LLVM backend generates slow code in some non-strict scenarios
Summary
This issue was originally reported for the vector package at https://github.com/haskell/vector/issues/409. The people there encouraged me to open a GHC issue for it.
When using the vector package with GHC's LLVM backend, the function freeze (O(n), copies array) is sometimes faster than unsafeFreeze (O(1), no copying). This seems strange as the latter does strictly less work.

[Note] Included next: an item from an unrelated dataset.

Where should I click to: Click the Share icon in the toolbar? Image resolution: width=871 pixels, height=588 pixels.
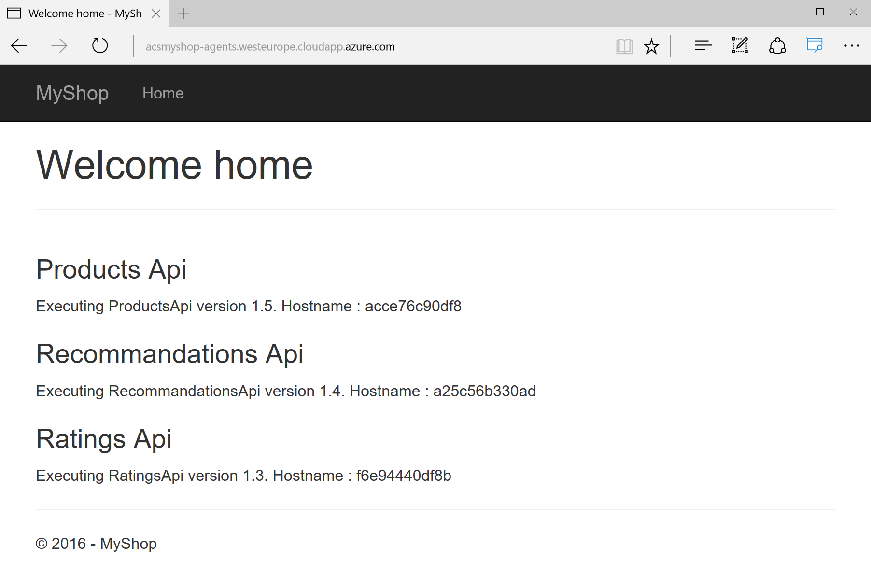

Some people responding to the issue at the vector package proposed that this could be a strange interaction between GHC's strictness analysis and the LLVM backend (although it also manifests to some extent with NCG).
Steps to reproduce
{-# LANGUAGE BangPatterns #-}
import Control.Monad.ST
import Criterion.Main
import Data.Vector.Unboxed
import Data.Vector.Unboxed.Mutable
freezeLazy :: Int -> Vector Double
freezeLazy n = runST $ do
pv <- unsafeNew n
let w 0 i = return ()
w n i = unsafeWrite pv i 42.0 >> w (n - 1) (i + 1)
w n 0
freeze pv
unsafeFreezeLazy :: Int -> Vector Double
unsafeFreezeLazy n = runST $ do
pv <- unsafeNew n
let w 0 i = return ()
w n i = unsafeWrite pv i 42.0 >> w (n - 1) (i + 1)
w n 0
unsafeFreeze pv
freezeStrict :: Int -> Vector Double
freezeStrict n = runST $ do
pv <- unsafeNew n
let w 0 !i = return ()
w n !i = unsafeWrite pv i 42.0 >> w (n - 1) (i + 1)
w n 0
freeze pv
unsafeFreezeStrict :: Int -> Vector Double
unsafeFreezeStrict n = runST $ do
pv <- unsafeNew n
let w 0 !i = return ()
w n !i = unsafeWrite pv i 42.0 >> w (n - 1) (i + 1)
w n 0
unsafeFreeze pv
main :: IO ()
main = defaultMain [go "freezeLazy" freezeLazy, go "unsafeFreezeLazy" unsafeFreezeLazy, go "freezeStrict" freezeStrict, go "unsafeFreezeStrict" unsafeFreezeStrict] where
go n f = bench n $ whnf f 1000000
Compiling with -O2 and -O2 -fllvm, respectively, I get the following results:
NCG LLVM
freezeLazy 677.5 μs 668.7 μs
unsafeFreezeLazy 708.0 μs 987.4 μs
freezeStrict 682.5 μs 654.7 μs
unsafeFreezeStrict 312.5 μs 300.1 μs
Here, LLVM (and to some extent also NCG) generates slower code for unsafeFreezeLazy than for freezeLazy. However, with a strictness annotation, unsafeFreeze is always faster.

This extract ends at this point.